### TEXT TO READ:
○ ○ ○ ○ ○ ○ ○
An interview taken from our new digital issue.Fresh from his introspective exhibit of his own experiences as a young, queer, British designer, artist Olli Hull talks to KALTBLUT about his recent installation Act Normal and what it means to be a queer creative in a world filled with constant conflict, fear and isolation.
K: Hi Olli, first of all congrats on the exhibition and thank you for inviting Kaltblut to come along. We loved it. How have you found the response?
O: It was a bit overwhelming! I don’t think I had fully prepared myself for how it would feel to have all of my insecurities, thoughts and feelings on display for everyone to see like that. There was a funny moment on the day I was setting up, my parents walked into the exhibition whilst I was trying to hang a naked portrait of myself with the words “I can’t say how I feel but I can send nudes to strangers online” written across it in big pink writing… The whole thing made me feel super vulnerable but I was really moved by some of the conversations I had with people who had related to some of the themes in my work, and that made it all worth it.
K: What made you create the Act Normal exhibition and how did it come about?
O: ‘Act Normal’ was about deconstructing and challenging the concept of ‘Normality’. As someone who grew up thinking that I wasn’t ‘normal’, and who was bullied for being different, I really wanted to turn the question around and ask everyone else “well what is ‘normal’ anyway?”. I wanted to reveal some of the hypocrisy in the things that our society has accepted as normal and rejected as not.
K: Let’s go back further and talk about when you realised you wanted to become an artist/designer. Was there a light bulb moment for you and what was it like?
O: I’ve wanted to make art since I was a child, but around 2 years ago whilst I was working as a hairstylist I made the decision to pursue a career as an artist full time. I’d been reading this book and there was a chapter that basically said that any career you choose to pursue inevitably comes with a shit sandwich. For example, you could be working in a really well-paid office job and the perks might be amazing but the shit sandwich you have to eat every day is that you really wanted to be a writer. However, the shit sandwich you’d have to eat if you chose to be a writer would be that statistically you would probably never write a best-seller, and you might be consistently broke, but on the flip side you’d get to do the thing you loved… so which shit sandwich would you rather eat? I know it sounds a bit whack and maybe obvious to a lot of people, but it was a pretty big lightbulb moment for me. I quit my hairdressing job that week.
○ ○ ○ ○ ○ ○ ○
### ENTRIES:
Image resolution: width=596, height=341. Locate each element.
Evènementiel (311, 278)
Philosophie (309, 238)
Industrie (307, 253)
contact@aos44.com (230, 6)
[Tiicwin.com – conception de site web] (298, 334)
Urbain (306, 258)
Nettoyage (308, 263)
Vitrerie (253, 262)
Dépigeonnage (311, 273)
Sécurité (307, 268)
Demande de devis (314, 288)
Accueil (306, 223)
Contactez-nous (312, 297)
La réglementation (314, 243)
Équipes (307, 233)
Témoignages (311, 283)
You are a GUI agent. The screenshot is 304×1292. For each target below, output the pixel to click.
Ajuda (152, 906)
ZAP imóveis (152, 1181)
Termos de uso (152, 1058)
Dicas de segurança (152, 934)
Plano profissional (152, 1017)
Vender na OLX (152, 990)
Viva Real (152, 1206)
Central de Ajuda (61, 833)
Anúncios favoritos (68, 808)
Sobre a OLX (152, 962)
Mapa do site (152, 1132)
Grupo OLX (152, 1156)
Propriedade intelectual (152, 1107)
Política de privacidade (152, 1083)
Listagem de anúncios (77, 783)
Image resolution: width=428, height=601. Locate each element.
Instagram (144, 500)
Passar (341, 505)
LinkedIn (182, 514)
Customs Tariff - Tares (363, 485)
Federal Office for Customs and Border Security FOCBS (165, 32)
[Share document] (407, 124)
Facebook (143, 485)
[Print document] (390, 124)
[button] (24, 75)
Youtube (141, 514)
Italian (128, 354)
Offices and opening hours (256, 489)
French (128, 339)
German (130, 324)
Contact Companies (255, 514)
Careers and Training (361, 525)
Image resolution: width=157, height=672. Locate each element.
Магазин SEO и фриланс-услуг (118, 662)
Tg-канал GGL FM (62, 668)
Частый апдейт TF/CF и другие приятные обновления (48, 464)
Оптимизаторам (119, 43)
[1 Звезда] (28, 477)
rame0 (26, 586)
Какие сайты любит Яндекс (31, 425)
○ ○ ○ ○ ○ ○ ○
### WHAT THE TASK ASKS:
Reproduce the full Olli Hull interview word for word, from its opening line to its final sentence.

### PROBLEM SOLUTION:
An interview taken from our new digital issue.Fresh from his introspective exhibit of his own experiences as a young, queer, British designer, artist Olli Hull talks to KALTBLUT about his recent installation Act Normal and what it means to be a queer creative in a world filled with constant conflict, fear and isolation.
K: Hi Olli, first of all congrats on the exhibition and thank you for inviting Kaltblut to come along. We loved it. How have you found the response?
O: It was a bit overwhelming! I don’t think I had fully prepared myself for how it would feel to have all of my insecurities, thoughts and feelings on display for everyone to see like that. There was a funny moment on the day I was setting up, my parents walked into the exhibition whilst I was trying to hang a naked portrait of myself with the words “I can’t say how I feel but I can send nudes to strangers online” written across it in big pink writing… The whole thing made me feel super vulnerable but I was really moved by some of the conversations I had with people who had related to some of the themes in my work, and that made it all worth it.
K: What made you create the Act Normal exhibition and how did it come about?
O: ‘Act Normal’ was about deconstructing and challenging the concept of ‘Normality’. As someone who grew up thinking that I wasn’t ‘normal’, and who was bullied for being different, I really wanted to turn the question around and ask everyone else “well what is ‘normal’ anyway?”. I wanted to reveal some of the hypocrisy in the things that our society has accepted as normal and rejected as not.
K: Let’s go back further and talk about when you realised you wanted to become an artist/designer. Was there a light bulb moment for you and what was it like?
O: I’ve wanted to make art since I was a child, but around 2 years ago whilst I was working as a hairstylist I made the decision to pursue a career as an artist full time. I’d been reading this book and there was a chapter that basically said that any career you choose to pursue inevitably comes with a shit sandwich. For example, you could be working in a really well-paid office job and the perks might be amazing but the shit sandwich you have to eat every day is that you really wanted to be a writer. However, the shit sandwich you’d have to eat if you chose to be a writer would be that statistically you would probably never write a best-seller, and you might be consistently broke, but on the flip side you’d get to do the thing you loved… so which shit sandwich would you rather eat? I know it sounds a bit whack and maybe obvious to a lot of people, but it was a pretty big lightbulb moment for me. I quit my hairdressing job that week.